Recovery Config

Overview

Tasks can become stale when:

Worker process crashes mid-execution
Network partition prevents heartbeats
Worker machine goes down

Horsies automatically detects and recovers these tasks.

Basic Usage

from horsies.core.models.recovery import RecoveryConfig

config = AppConfig(
    broker=PostgresConfig(...),
    recovery=RecoveryConfig(
        auto_requeue_stale_claimed=True,
        claimed_stale_threshold_ms=120_000,
        auto_fail_stale_running=True,
        running_stale_threshold_ms=300_000,
    ),
)

Fields

Field	Type	Default	Description
`auto_requeue_stale_claimed`	`bool`	`True`	Requeue tasks stuck in CLAIMED
`claimed_stale_threshold_ms`	`int`	120,000	Ms before CLAIMED task is stale
`auto_fail_stale_running`	`bool`	`True`	Fail tasks stuck in RUNNING
`running_stale_threshold_ms`	`int`	300,000	Ms before RUNNING task is stale
`check_interval_ms`	`int`	30,000	How often to check for stale tasks
`runner_heartbeat_interval_ms`	`int`	30,000	RUNNING task heartbeat frequency
`claimer_heartbeat_interval_ms`	`int`	30,000	CLAIMED task heartbeat frequency
`heartbeat_retention_hours`	`int \| None`	24	Hours to keep heartbeat rows; `None` disables pruning
`worker_state_retention_hours`	`int \| None`	168 (7 days)	Hours to keep worker_state snapshots; `None` disables pruning
`terminal_record_retention_hours`	`int \| None`	720 (30 days)	Hours to keep terminal task/workflow rows; `None` disables pruning

All time values for thresholds and intervals are in milliseconds.
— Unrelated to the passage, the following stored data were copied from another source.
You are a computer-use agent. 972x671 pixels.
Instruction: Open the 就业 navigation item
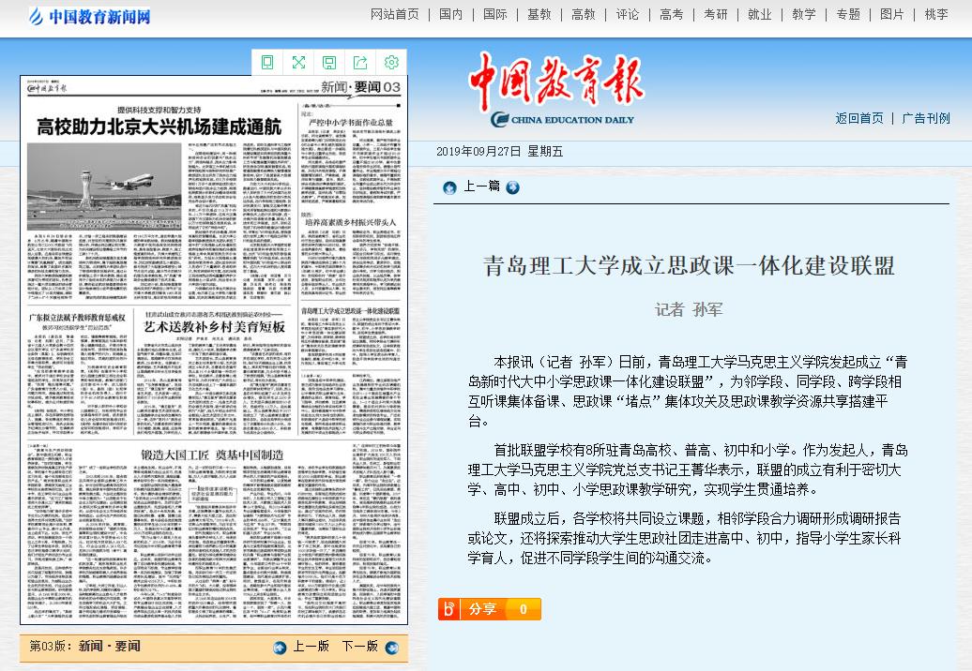[760, 14]
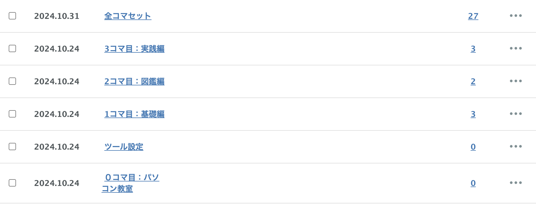Open the ellipsis menu for 2コマ目：図鑑編
The image size is (536, 204).
click(515, 81)
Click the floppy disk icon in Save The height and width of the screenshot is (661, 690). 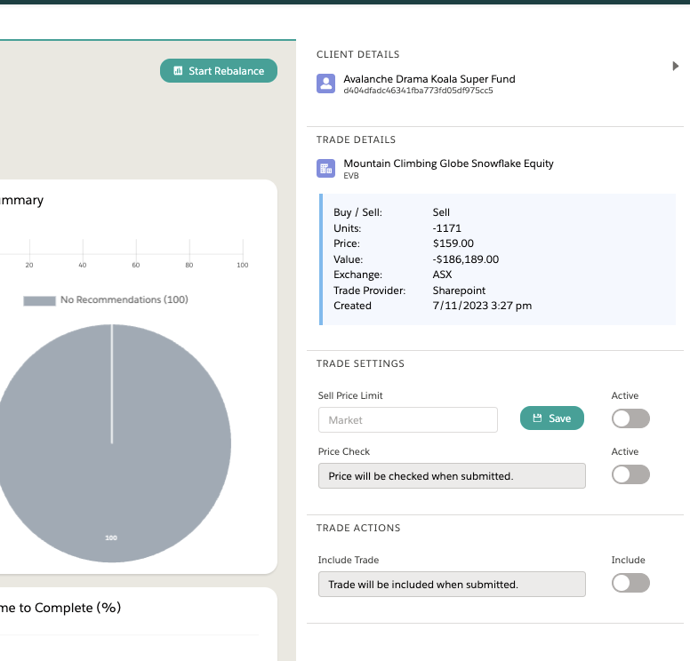537,418
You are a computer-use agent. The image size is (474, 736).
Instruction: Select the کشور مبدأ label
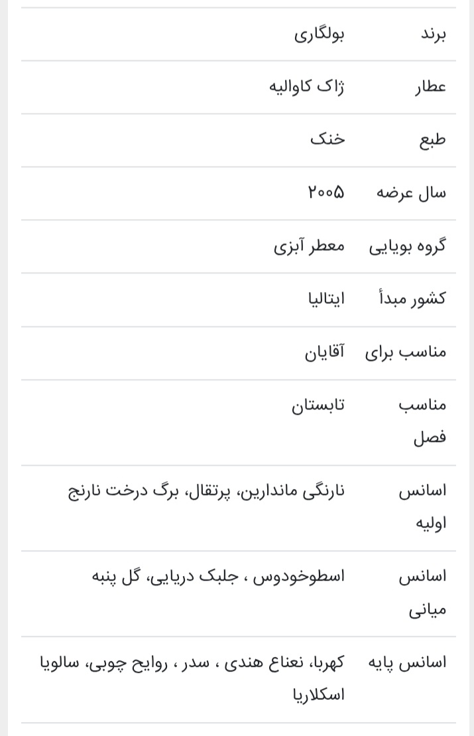pyautogui.click(x=412, y=299)
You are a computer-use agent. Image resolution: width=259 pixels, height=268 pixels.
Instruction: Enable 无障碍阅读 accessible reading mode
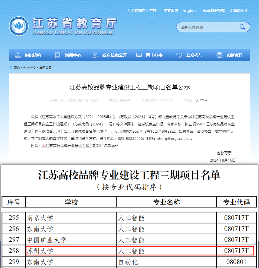(238, 11)
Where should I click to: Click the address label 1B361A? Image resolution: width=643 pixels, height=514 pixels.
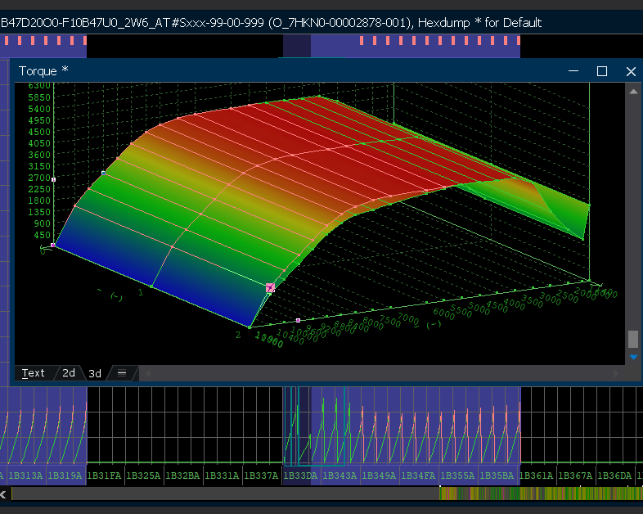click(537, 476)
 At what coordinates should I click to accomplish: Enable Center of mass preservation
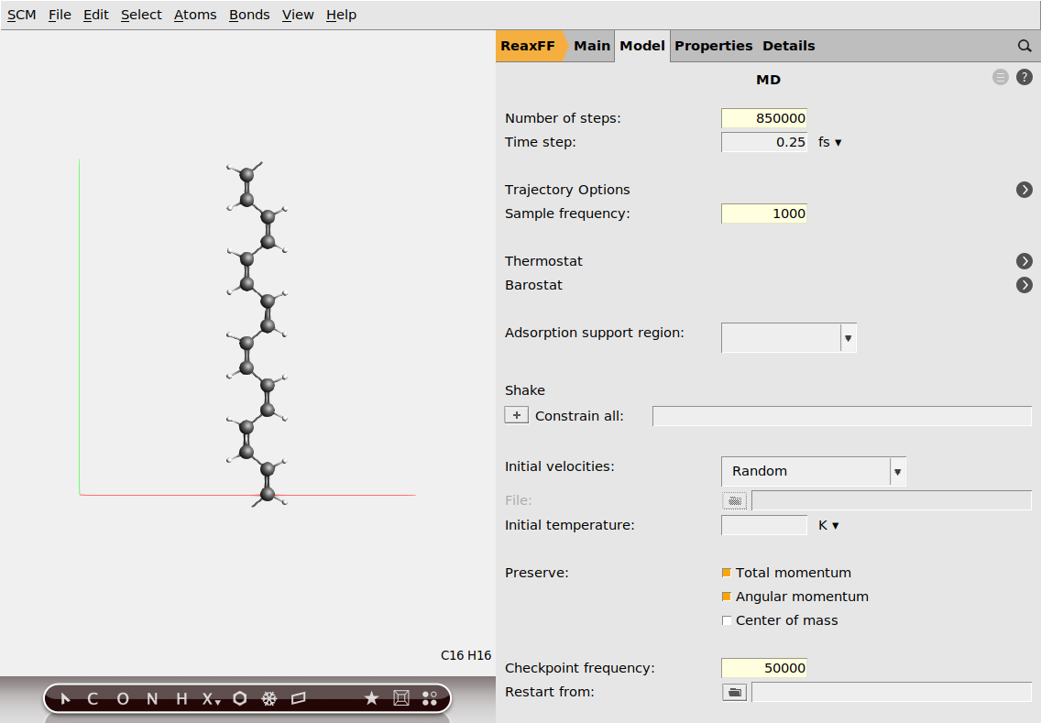coord(727,620)
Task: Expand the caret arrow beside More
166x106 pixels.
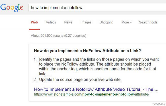Action: point(131,22)
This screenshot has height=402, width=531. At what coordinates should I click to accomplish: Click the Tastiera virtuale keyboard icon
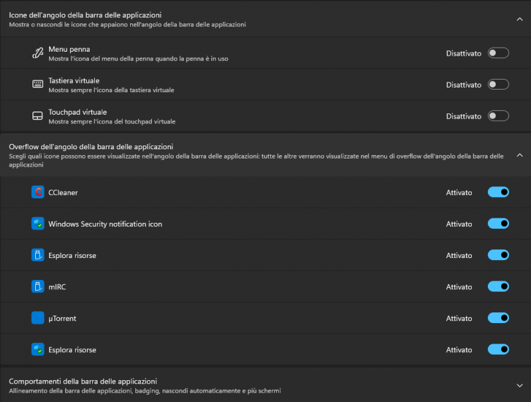coord(37,84)
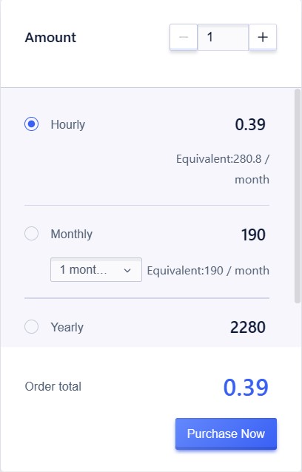Image resolution: width=302 pixels, height=472 pixels.
Task: Click the Monthly option label
Action: click(x=71, y=234)
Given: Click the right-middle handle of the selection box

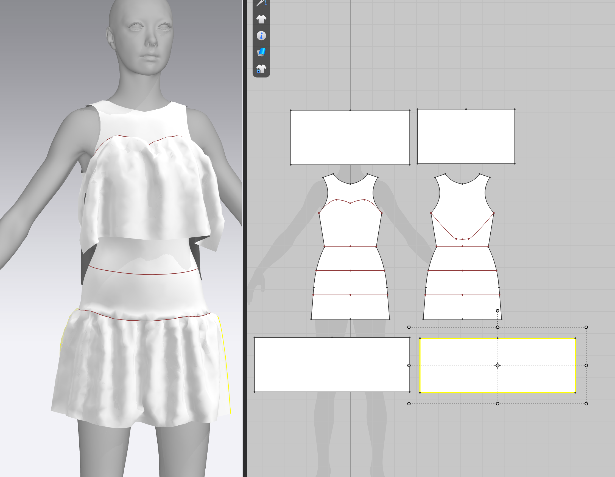Looking at the screenshot, I should [586, 365].
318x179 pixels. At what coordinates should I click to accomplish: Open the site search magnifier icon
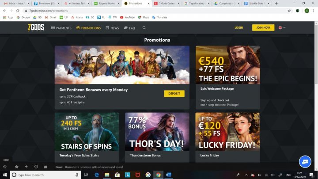point(144,27)
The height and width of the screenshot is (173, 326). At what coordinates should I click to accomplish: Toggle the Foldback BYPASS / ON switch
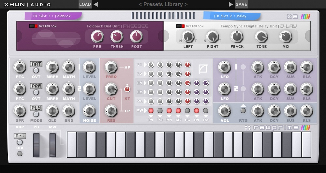(34, 26)
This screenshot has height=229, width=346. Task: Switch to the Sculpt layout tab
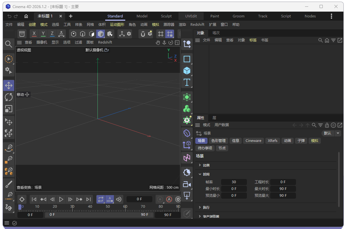166,16
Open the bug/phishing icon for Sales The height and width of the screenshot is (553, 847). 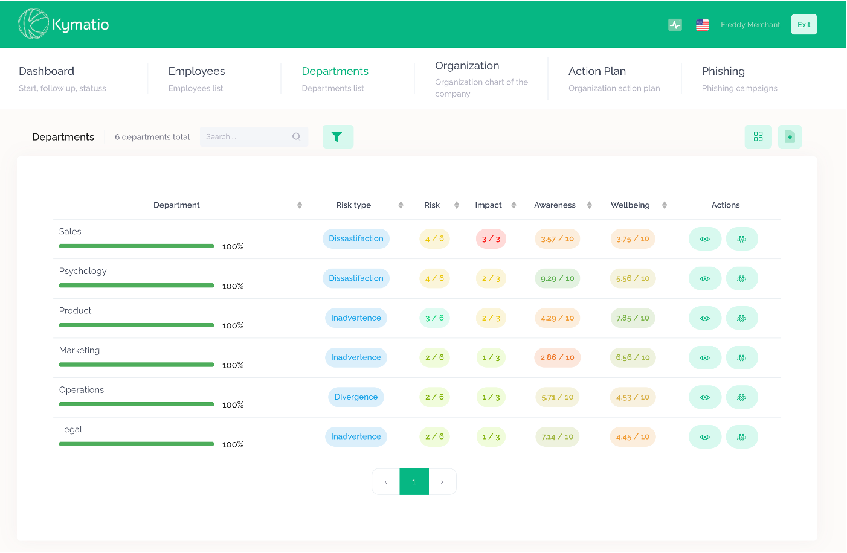tap(742, 238)
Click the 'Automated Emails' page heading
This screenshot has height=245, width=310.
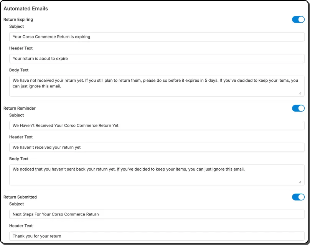tap(26, 8)
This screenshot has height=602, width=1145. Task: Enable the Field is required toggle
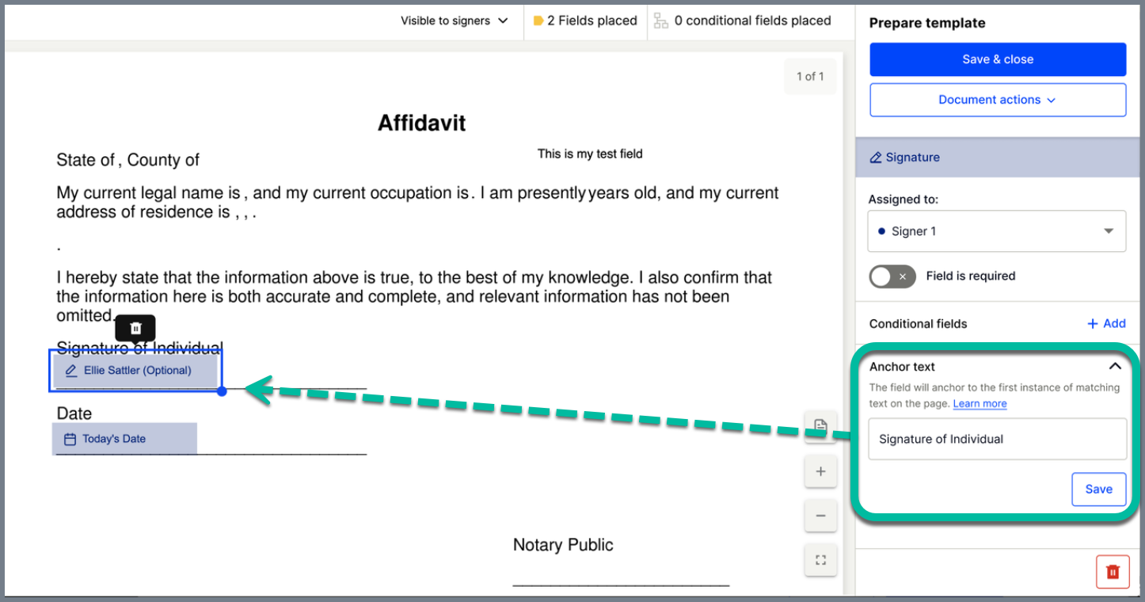click(892, 276)
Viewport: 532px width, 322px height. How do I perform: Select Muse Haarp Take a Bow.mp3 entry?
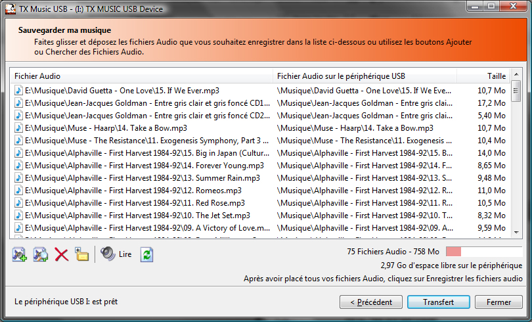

Retention values are in hours.

Recovery Behaviors

Stale CLAIMED Tasks

When a task is CLAIMED but the claimer heartbeat stops:

Safe to requeue: User code never started executing
Task is reset to PENDING for another worker to claim
Original worker may have crashed before dispatching

Stale RUNNING Tasks

When a regular task is RUNNING but the runner heartbeat stops:

Not safe to blindly requeue: User code was executing, could have partial side effects
If the task has a retry policy with WORKER_CRASHED in auto_retry_for and retries remaining: scheduled for retry (returns to PENDING with next_retry_at)
Otherwise: marked as FAILED with WORKER_CRASHED error

For workflow tasks, the recovery loop also detects when workflow_tasks is stuck non-terminal while the underlying task is already terminal, and triggers the normal completion path. See Heartbeats & Recovery for details.

Heartbeat System

Two heartbeat types:

Claimer heartbeat: Sent by worker for CLAIMED tasks (not yet running)
Runner heartbeat: Sent by child process for RUNNING tasks

The reaper (running in each worker) checks for missing heartbeats.

Threshold Guidelines

Threshold	Constraint
Stale threshold	Must be >= 2x heartbeat interval
Claimed stale	1 second to 1 hour
Running stale	1 second to 2 hours
Check interval	1 second to 10 minutes
Heartbeat intervals	1 second to 2 minutes

For CPU-Heavy Tasks

Long-running CPU tasks may block the heartbeat thread:

RecoveryConfig(
    runner_heartbeat_interval_ms=60_000,    # Heartbeat every minute
    running_stale_threshold_ms=600_000,     # 10 minutes before considered stale
)

For Quick Tasks

Fast tasks can use tighter thresholds:

RecoveryConfig(
    runner_heartbeat_interval_ms=10_000,    # Heartbeat every 10s
    running_stale_threshold_ms=30_000,      # 30s before considered stale
)

Validation

The config validates that thresholds are safe:

# This will raise ValueError:
RecoveryConfig(
    runner_heartbeat_interval_ms=30_000,
    running_stale_threshold_ms=30_000,  # Must be >= 60_000 (2x heartbeat)
)

Retention Cleanup

The reaper loop automatically prunes old rows every hour. Three categories are cleaned independently:

Category	Config field	Default	What gets deleted
Heartbeats	`heartbeat_retention_hours`	24h	`horsies_heartbeats` rows older than threshold
Worker states	`worker_state_retention_hours`	7 days	`horsies_worker_states` snapshots older than threshold
Terminal records	`terminal_record_retention_hours`	30 days	`horsies_tasks`, `horsies_workflows`, and `horsies_workflow_tasks` rows in COMPLETED/FAILED/CANCELLED status older than threshold

Set any field to None to disable pruning for that category.

RecoveryConfig(
    heartbeat_retention_hours=48,              # Keep heartbeats for 2 days
    worker_state_retention_hours=24 * 14,      # Keep worker snapshots for 2 weeks
    terminal_record_retention_hours=24 * 90,   # Keep terminal records for 90 days
)

To disable all automatic cleanup:

RecoveryConfig(
    heartbeat_retention_hours=None,
    worker_state_retention_hours=None,
    terminal_record_retention_hours=None,
)

Disabling Recovery

To disable automatic recovery (not recommended):

RecoveryConfig(
    auto_requeue_stale_claimed=False,
    auto_fail_stale_running=False,
)

Tasks will remain stuck until manually resolved.

Manual Recovery

Query stale tasks via broker:

broker = app.get_broker()

# Find stale tasks
stale = await broker.get_stale_tasks(stale_threshold_minutes=5)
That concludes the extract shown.